Jedes Jahr nehmen zahlreiche Kinder im Alter von drei bis acht Jahren an der ehrenamtlichen Initiative teil. Sie begleiten ihre Kuscheltiere durch eine simulierte Krankenhausaufnahme, von der Diagnose bis zur Behandlung in einer kindgerechten Umgebung. Ziel ist es, medizinische Abläufe zu entmystifizieren und Vertrauen aufzubauen.
Das Wichtigste in Kürze
- Ziel des Projekts: Kindern spielerisch die Angst vor Ärzten, Krankenhäusern und medizinischen Untersuchungen nehmen.

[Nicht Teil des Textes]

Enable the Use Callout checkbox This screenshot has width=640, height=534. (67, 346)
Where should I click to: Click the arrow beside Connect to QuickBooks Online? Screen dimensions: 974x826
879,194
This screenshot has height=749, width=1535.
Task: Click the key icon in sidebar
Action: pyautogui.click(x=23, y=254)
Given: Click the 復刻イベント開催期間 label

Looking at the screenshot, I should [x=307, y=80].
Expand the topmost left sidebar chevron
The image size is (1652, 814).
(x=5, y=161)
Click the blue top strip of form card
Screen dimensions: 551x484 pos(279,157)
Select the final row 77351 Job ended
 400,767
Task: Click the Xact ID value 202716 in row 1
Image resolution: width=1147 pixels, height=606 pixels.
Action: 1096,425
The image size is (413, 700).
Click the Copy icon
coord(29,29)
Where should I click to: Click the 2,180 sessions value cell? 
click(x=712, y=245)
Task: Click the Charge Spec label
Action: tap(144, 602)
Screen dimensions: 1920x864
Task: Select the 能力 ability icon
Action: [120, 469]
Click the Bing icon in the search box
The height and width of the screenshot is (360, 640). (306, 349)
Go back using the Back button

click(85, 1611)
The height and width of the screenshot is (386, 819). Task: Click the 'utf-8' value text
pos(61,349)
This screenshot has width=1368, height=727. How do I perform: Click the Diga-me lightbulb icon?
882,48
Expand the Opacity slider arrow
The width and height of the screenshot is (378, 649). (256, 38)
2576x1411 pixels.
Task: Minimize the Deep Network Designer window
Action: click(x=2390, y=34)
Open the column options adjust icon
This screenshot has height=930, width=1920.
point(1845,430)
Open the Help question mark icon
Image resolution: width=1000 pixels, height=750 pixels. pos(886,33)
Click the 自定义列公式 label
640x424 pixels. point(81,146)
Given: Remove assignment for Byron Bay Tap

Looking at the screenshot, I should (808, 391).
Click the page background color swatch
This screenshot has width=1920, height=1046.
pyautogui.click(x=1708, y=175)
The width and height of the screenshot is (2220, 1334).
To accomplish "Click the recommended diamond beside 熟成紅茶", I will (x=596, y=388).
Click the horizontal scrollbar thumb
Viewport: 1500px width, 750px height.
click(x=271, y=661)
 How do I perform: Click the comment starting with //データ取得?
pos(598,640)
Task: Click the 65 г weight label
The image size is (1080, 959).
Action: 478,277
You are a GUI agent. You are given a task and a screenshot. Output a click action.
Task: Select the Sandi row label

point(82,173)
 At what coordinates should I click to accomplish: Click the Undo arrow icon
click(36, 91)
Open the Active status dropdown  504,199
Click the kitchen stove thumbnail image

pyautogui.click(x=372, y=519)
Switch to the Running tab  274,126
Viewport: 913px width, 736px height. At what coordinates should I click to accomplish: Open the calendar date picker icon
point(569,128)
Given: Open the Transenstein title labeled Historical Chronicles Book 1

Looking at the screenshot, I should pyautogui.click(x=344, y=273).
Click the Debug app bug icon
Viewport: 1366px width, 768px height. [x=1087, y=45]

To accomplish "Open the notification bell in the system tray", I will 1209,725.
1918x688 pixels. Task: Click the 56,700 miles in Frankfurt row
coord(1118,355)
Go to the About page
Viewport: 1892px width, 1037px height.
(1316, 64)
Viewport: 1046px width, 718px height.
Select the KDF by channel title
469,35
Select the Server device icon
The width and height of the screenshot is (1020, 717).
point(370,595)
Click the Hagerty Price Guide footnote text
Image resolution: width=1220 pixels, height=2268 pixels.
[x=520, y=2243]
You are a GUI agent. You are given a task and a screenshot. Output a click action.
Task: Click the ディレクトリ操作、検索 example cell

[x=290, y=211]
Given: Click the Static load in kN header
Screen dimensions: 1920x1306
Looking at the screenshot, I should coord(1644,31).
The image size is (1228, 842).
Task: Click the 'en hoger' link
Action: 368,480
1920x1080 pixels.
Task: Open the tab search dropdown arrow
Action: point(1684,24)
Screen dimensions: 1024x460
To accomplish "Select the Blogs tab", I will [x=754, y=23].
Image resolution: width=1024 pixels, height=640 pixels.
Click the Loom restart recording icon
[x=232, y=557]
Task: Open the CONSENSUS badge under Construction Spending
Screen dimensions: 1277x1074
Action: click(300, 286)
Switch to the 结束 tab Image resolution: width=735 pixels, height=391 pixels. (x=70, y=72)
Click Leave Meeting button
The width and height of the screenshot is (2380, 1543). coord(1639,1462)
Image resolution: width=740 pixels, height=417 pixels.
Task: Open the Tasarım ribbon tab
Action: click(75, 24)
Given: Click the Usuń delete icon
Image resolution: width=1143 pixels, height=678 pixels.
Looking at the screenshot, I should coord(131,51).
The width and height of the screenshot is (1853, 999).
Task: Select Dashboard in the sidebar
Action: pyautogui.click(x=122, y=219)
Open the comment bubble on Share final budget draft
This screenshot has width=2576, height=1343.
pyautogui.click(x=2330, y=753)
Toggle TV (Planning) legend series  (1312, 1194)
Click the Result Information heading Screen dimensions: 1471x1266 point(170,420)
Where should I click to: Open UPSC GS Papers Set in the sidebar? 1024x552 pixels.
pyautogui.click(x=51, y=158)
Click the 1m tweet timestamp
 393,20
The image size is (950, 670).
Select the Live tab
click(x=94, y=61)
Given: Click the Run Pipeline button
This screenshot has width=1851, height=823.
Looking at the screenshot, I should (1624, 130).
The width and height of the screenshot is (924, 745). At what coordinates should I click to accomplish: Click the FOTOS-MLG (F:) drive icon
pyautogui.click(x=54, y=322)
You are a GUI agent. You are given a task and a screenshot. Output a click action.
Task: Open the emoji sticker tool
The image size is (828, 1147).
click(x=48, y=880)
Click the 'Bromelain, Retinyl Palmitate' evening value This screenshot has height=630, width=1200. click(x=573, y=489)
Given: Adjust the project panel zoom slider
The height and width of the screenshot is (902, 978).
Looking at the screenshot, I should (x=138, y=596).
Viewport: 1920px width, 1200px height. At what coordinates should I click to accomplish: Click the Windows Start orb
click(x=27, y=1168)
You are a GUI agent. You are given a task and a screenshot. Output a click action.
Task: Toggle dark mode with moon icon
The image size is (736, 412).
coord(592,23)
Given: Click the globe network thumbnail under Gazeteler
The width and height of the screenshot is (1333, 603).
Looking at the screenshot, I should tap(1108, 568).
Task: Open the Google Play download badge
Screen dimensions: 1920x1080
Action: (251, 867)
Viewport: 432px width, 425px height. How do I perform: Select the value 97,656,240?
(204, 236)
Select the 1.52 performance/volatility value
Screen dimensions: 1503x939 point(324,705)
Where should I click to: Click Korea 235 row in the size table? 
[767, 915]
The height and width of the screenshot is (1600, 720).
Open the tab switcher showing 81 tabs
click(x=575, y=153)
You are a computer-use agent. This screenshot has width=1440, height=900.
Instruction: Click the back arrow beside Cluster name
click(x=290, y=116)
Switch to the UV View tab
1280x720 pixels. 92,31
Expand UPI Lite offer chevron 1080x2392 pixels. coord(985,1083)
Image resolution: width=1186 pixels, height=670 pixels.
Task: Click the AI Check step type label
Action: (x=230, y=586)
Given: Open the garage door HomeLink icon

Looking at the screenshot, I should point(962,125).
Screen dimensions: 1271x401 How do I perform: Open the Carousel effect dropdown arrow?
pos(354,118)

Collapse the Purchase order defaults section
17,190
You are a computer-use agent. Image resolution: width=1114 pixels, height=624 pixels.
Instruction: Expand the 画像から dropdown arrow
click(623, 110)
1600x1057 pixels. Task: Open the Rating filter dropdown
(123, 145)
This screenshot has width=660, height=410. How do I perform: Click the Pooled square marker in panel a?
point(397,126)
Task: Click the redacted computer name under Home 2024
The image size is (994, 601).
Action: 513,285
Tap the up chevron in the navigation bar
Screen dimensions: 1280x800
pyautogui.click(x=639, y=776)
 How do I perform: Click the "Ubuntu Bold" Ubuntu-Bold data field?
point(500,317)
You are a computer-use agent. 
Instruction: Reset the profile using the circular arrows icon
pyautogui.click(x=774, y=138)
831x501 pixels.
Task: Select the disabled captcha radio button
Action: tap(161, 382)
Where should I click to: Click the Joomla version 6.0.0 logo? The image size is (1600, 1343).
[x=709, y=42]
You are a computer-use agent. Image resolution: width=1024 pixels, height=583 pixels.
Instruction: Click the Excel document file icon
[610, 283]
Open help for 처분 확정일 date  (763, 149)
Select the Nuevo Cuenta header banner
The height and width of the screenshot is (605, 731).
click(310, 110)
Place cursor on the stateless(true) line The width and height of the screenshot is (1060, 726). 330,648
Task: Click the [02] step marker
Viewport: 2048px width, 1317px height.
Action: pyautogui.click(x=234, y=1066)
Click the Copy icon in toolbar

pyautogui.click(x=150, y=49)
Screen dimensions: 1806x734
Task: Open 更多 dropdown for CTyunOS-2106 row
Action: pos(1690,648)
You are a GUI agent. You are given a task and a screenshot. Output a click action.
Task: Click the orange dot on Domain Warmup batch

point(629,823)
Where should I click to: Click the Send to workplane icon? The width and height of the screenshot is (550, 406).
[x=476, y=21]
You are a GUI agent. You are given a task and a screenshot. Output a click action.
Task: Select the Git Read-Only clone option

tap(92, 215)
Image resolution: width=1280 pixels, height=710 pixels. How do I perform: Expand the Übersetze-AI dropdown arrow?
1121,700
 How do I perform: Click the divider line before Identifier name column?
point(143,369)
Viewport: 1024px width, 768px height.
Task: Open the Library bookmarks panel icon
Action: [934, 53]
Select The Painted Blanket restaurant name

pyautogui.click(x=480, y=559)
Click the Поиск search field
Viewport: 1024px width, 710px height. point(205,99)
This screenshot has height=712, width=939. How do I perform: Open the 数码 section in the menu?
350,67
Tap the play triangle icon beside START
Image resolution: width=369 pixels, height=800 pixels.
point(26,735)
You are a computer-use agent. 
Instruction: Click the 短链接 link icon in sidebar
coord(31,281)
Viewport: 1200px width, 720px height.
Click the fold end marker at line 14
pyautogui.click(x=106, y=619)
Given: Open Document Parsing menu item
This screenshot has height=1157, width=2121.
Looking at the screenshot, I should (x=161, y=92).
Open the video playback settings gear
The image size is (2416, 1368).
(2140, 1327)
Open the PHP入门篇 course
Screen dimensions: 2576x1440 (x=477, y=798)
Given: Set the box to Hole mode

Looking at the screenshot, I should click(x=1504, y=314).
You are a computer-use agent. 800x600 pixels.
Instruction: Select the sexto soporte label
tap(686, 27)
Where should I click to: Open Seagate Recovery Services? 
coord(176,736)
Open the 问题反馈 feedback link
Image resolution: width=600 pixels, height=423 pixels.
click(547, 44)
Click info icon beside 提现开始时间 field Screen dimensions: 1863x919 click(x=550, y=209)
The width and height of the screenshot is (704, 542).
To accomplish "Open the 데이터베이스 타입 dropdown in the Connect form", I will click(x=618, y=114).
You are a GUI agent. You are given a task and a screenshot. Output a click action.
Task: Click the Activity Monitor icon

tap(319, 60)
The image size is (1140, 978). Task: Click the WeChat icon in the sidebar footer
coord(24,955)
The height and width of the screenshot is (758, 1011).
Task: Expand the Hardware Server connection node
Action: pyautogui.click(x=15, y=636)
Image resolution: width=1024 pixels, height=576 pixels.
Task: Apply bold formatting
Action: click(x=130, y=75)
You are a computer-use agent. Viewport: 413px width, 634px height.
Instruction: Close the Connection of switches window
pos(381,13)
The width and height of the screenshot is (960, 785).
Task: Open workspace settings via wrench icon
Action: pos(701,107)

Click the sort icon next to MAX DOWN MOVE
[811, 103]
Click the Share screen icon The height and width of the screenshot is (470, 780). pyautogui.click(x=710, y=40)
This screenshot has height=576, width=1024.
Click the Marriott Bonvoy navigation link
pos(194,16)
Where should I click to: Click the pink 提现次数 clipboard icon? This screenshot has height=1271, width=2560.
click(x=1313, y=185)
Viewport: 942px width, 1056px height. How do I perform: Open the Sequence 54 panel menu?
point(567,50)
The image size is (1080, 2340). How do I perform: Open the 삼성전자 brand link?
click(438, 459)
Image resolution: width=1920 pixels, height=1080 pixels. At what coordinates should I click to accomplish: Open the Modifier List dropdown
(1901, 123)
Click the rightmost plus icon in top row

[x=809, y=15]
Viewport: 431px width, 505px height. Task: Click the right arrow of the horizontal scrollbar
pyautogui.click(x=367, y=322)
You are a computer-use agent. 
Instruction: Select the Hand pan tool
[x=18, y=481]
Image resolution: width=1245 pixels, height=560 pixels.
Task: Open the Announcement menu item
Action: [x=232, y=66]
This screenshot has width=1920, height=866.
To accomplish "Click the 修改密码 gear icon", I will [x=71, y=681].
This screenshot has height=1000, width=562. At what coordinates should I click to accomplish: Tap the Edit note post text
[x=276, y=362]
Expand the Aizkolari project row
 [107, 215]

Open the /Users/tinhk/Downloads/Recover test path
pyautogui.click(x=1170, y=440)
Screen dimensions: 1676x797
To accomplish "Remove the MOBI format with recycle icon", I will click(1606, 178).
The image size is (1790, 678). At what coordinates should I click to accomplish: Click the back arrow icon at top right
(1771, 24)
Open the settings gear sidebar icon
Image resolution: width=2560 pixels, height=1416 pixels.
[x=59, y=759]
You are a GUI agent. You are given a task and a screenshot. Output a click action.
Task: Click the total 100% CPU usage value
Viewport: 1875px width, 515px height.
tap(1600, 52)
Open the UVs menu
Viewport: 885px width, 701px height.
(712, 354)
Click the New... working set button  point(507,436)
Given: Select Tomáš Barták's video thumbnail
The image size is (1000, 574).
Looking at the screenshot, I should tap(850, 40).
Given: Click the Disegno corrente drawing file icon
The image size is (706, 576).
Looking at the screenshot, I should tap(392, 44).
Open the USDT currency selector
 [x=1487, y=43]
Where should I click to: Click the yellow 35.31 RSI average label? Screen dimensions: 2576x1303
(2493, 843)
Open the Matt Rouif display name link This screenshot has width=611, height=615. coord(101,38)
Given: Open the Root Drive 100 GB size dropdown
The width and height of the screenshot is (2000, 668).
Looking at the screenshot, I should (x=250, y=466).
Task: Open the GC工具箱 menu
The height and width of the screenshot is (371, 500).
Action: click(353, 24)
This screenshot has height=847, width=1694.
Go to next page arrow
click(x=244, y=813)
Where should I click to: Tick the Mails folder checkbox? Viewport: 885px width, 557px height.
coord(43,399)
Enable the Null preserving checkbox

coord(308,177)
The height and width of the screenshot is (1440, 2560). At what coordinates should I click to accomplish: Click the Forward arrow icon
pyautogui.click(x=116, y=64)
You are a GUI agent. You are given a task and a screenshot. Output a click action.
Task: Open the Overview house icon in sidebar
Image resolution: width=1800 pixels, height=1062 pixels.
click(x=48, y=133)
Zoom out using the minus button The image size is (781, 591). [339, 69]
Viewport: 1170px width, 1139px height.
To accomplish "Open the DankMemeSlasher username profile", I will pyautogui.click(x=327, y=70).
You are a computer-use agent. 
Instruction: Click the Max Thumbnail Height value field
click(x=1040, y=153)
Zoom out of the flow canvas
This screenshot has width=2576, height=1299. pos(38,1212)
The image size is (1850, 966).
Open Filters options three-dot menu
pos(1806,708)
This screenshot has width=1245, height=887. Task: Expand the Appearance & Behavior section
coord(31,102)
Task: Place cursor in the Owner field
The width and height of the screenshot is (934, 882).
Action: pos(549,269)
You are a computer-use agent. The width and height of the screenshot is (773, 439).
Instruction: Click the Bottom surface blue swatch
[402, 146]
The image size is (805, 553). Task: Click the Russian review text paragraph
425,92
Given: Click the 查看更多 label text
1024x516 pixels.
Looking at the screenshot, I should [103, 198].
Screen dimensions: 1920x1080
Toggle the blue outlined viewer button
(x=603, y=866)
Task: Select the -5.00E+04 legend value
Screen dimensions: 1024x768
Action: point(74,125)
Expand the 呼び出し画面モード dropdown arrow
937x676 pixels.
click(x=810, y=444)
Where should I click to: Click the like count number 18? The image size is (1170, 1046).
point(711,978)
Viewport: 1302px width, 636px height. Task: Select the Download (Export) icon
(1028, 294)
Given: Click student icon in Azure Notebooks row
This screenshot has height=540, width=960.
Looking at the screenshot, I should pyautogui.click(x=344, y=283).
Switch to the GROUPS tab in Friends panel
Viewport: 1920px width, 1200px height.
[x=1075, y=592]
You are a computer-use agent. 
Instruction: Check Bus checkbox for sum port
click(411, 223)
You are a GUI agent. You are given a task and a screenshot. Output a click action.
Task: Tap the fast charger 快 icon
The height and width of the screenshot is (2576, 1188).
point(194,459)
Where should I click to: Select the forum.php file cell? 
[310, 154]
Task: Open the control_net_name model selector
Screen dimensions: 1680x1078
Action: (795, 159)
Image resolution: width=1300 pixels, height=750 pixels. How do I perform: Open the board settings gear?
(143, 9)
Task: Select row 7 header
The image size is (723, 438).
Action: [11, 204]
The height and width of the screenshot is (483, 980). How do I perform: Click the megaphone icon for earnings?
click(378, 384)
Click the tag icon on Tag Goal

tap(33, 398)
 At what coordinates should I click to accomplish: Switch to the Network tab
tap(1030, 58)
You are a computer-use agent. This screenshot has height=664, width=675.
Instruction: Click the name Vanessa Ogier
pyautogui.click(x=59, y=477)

- Veranstalter: Studierende der Paracelsus Medizinischen Privatuniversität (PMU) in Salzburg führen das Projekt ehrenamtlich durch.
- Jubiläum: Das Teddybärkrankenhaus feiert sein zehnjähriges Bestehen und hat sich als feste Institution etabliert.
- Ablauf: Kinder bringen ihre Kuscheltiere mit und durchlaufen verschiedene Stationen wie Aufnahme, Diagnose, Operation und Apotheke.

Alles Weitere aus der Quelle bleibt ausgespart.